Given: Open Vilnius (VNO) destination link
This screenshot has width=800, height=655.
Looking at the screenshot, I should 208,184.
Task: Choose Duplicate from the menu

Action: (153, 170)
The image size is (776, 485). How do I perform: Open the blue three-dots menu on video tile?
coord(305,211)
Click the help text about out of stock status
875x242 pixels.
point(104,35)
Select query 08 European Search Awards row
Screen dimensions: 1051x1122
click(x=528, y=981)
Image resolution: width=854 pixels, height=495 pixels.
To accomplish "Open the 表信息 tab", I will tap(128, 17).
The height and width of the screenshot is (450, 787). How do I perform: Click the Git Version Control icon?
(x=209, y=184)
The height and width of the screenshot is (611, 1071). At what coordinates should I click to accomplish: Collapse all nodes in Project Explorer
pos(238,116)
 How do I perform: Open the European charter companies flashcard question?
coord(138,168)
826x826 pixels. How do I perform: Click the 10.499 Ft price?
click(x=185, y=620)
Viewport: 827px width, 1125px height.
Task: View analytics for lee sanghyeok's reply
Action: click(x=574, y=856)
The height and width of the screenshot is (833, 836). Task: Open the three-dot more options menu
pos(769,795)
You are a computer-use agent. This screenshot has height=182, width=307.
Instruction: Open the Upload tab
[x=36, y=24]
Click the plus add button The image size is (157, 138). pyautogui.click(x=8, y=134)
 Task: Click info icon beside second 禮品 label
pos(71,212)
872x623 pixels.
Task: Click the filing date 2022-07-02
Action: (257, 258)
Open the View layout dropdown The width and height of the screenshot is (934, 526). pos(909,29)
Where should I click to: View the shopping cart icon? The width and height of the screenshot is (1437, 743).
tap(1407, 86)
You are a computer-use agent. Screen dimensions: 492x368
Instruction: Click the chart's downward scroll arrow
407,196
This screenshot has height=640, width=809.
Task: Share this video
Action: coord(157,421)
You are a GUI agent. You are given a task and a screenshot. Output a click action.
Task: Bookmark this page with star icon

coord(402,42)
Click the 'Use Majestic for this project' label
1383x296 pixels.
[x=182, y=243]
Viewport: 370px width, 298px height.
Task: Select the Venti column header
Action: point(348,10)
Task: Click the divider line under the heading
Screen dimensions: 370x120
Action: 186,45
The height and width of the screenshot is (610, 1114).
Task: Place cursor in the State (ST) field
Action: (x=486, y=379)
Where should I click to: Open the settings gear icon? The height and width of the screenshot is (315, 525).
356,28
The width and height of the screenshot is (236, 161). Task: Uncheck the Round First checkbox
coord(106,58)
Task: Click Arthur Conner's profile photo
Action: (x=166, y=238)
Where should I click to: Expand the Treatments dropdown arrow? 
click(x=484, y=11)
■ ■ ■
■ What to do
Show the lines of the records that include the string "computer".

■ Exercise solution
You are a computer-use agent. This screenshot has height=182, width=307.
You are a computer-use agent. Screen dimensions: 492x368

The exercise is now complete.